A Comment About

Portrait of the Artist as a Dhimmified Man

January 10, 2008 - 1:00 am - by David J. Rusin
tanstaafl
2008-01-12 09:21:08

Mark William Paules,

I admire Sufism, but it is also much under attack by radical Islamists as an aberrant, incorrect and “wrong” version of Islam.

Its peaceful practitioners and whirling dervish dancers would be more on the radar screen as targets if their numbers were greater. As would that transcendently beautiful Persian poet of yore, Rumi.

The notion that most drove the (madman) Sayyid Qutb, and, by extension, Ayman al Zawahiri, is a notion of “purity” (oddly enough) and the extreme mindset cannot and will not tolerate anything on this Earth that it judges to be not it.

Even the bloodshed and blood itself is tied in with notions of purification.

Stated exercise a ▸
Please print the part of the comment starting with "A Comment About" and going on through "of yore, Rumi.".

Data lines ▸
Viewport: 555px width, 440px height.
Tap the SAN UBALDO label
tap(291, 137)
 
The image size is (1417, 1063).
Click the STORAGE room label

Stated exercise b ▸
Scale the records by writing out all their lines again, requests included, with each coordinate in the answers multiplied by 2.05 and rounded to a whole number, halves rounding up.

Correct response a ▸
A Comment About

Portrait of the Artist as a Dhimmified Man

January 10, 2008 - 1:00 am - by David J. Rusin
tanstaafl
2008-01-12 09:21:08

Mark William Paules,

I admire Sufism, but it is also much under attack by radical Islamists as an aberrant, incorrect and “wrong” version of Islam.

Its peaceful practitioners and whirling dervish dancers would be more on the radar screen as targets if their numbers were greater. As would that transcendently beautiful Persian poet of yore, Rumi.

Correct response b ▸
Viewport: 555px width, 440px height.
Tap the SAN UBALDO label
tap(597, 281)
 
The image size is (1417, 1063).
Click the STORAGE room label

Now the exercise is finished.